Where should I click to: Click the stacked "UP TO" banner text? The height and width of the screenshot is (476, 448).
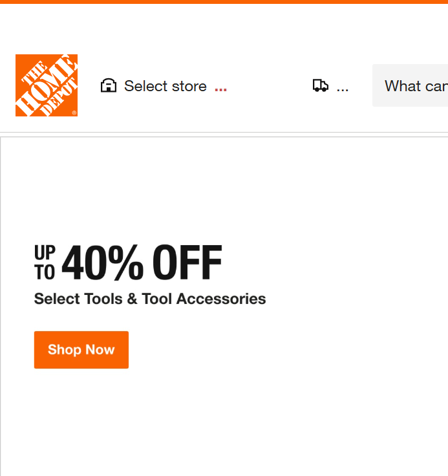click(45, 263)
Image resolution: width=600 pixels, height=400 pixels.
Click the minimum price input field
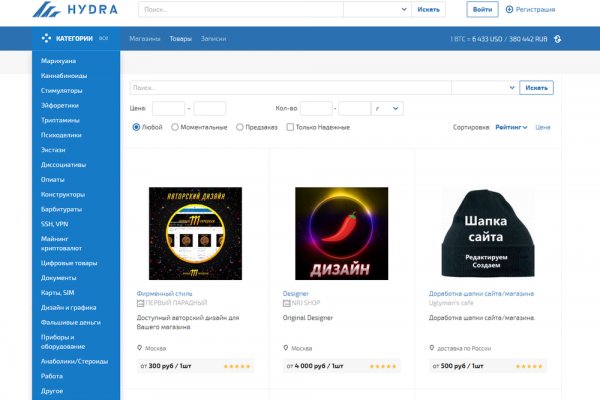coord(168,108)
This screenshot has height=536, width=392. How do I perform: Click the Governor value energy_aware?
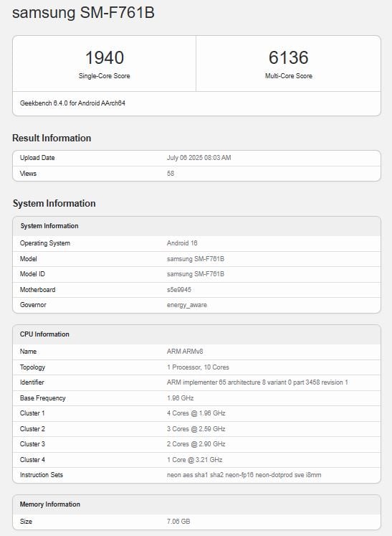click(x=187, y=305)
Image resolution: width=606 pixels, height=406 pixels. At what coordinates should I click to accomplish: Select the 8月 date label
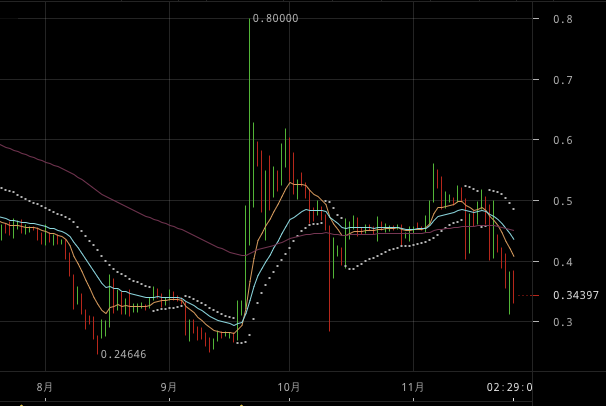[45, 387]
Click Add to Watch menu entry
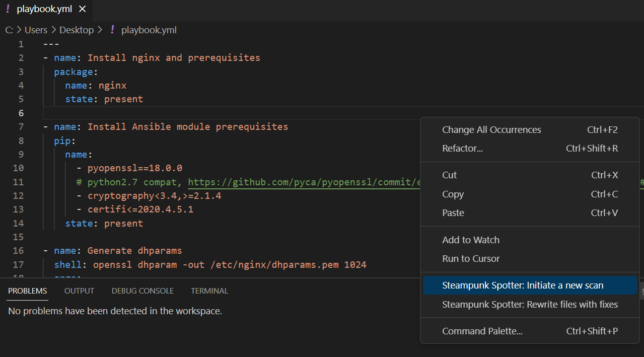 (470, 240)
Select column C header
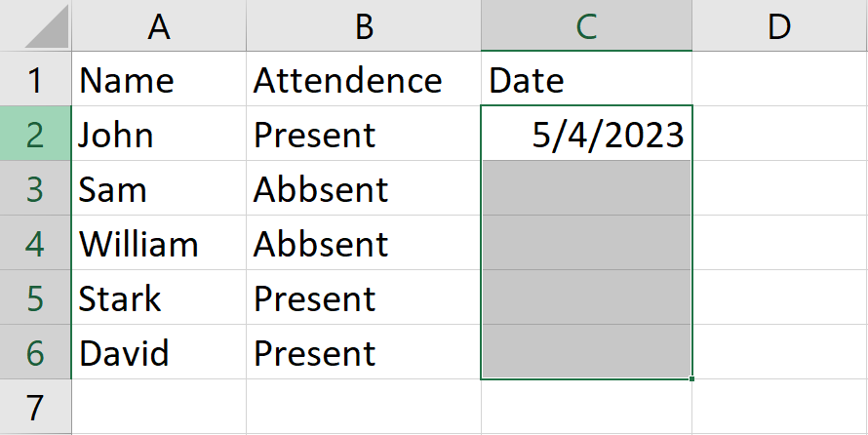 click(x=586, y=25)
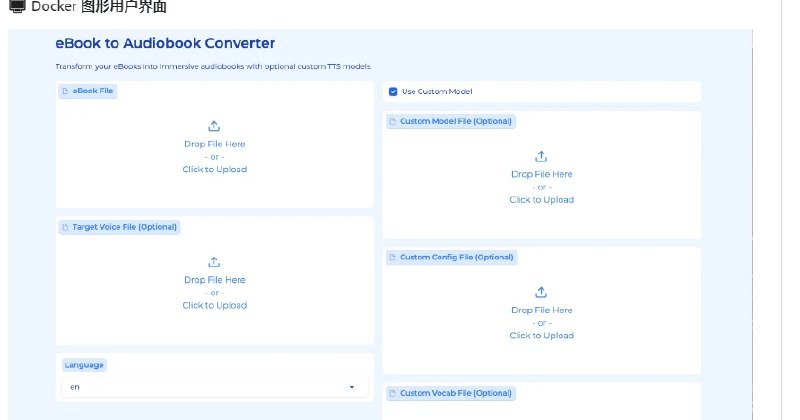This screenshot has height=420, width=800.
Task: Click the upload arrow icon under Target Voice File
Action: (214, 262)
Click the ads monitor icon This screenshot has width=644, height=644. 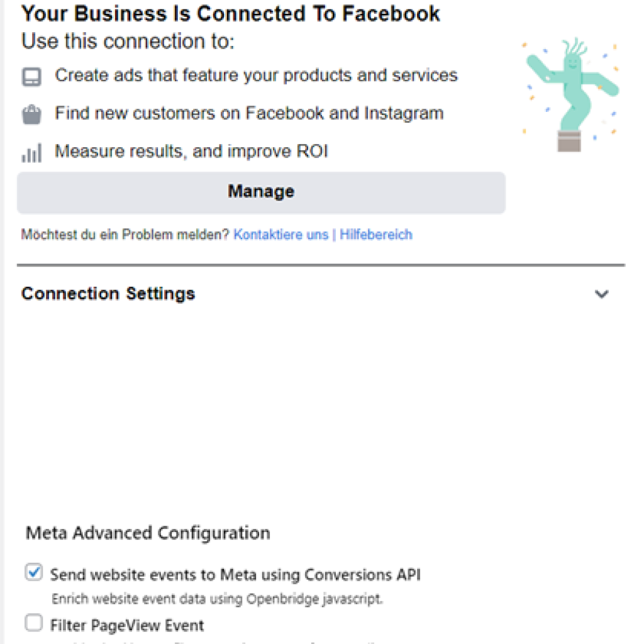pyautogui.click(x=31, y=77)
=-=-=
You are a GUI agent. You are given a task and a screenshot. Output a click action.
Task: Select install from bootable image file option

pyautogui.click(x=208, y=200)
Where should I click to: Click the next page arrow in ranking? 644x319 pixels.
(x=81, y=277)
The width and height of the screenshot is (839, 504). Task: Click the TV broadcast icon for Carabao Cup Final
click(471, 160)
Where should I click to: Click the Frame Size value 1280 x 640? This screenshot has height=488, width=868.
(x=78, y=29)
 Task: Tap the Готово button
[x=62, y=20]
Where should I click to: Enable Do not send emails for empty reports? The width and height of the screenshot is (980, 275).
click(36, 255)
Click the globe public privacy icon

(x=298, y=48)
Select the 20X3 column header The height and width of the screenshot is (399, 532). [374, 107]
=-=-=
[Task description]:
Your task is to transcribe, with no changes, only the lines of the listing above that lie between the line holding "Where should I click to: Click the Frame" and the line holding "Select the 20X3", inclusive.

[Answer area]:
Where should I click to: Click the Frame Size value 1280 x 640? This screenshot has height=488, width=868.
(x=78, y=29)
 Task: Tap the Готово button
[x=62, y=20]
Where should I click to: Enable Do not send emails for empty reports? The width and height of the screenshot is (980, 275).
click(36, 255)
Click the globe public privacy icon

(x=298, y=48)
Select the 20X3 column header The height and width of the screenshot is (399, 532). [374, 107]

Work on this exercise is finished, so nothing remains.